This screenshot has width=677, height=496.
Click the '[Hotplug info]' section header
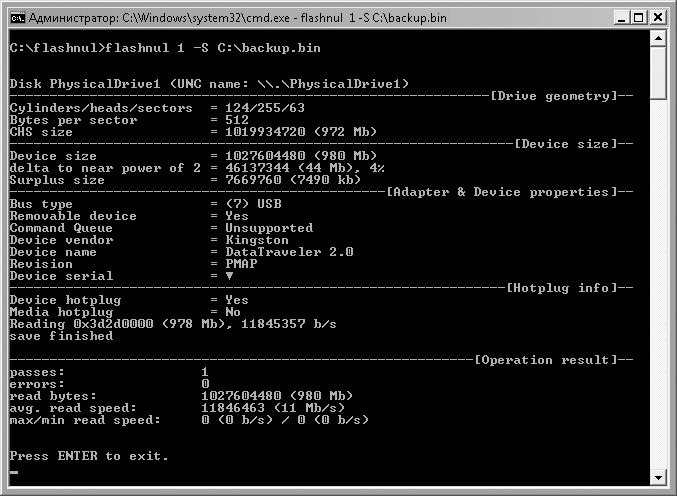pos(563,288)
================
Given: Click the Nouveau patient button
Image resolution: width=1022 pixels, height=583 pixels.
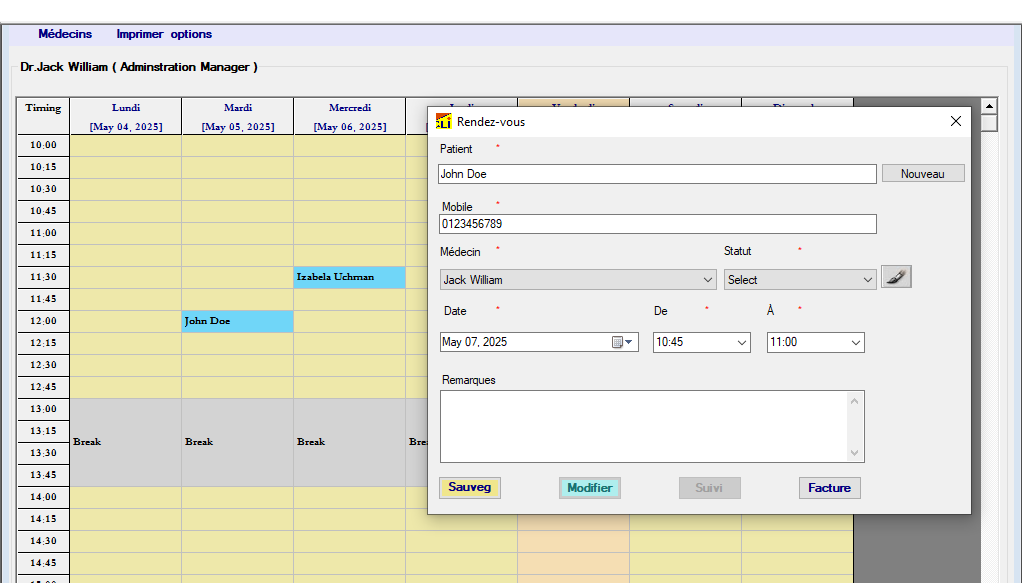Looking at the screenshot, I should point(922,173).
================
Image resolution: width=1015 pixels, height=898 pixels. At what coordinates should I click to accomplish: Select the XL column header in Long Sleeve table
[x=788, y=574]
================
| Given exercise |
Copy out the material word for word, from the line that holds "This screenshot has width=677, height=496." through the line that holds "pos(563,288)", both included. Leave the pictures out.

| Answer for this exercise |
This screenshot has width=677, height=496.
Click the '[Hotplug info]' section header
pos(563,288)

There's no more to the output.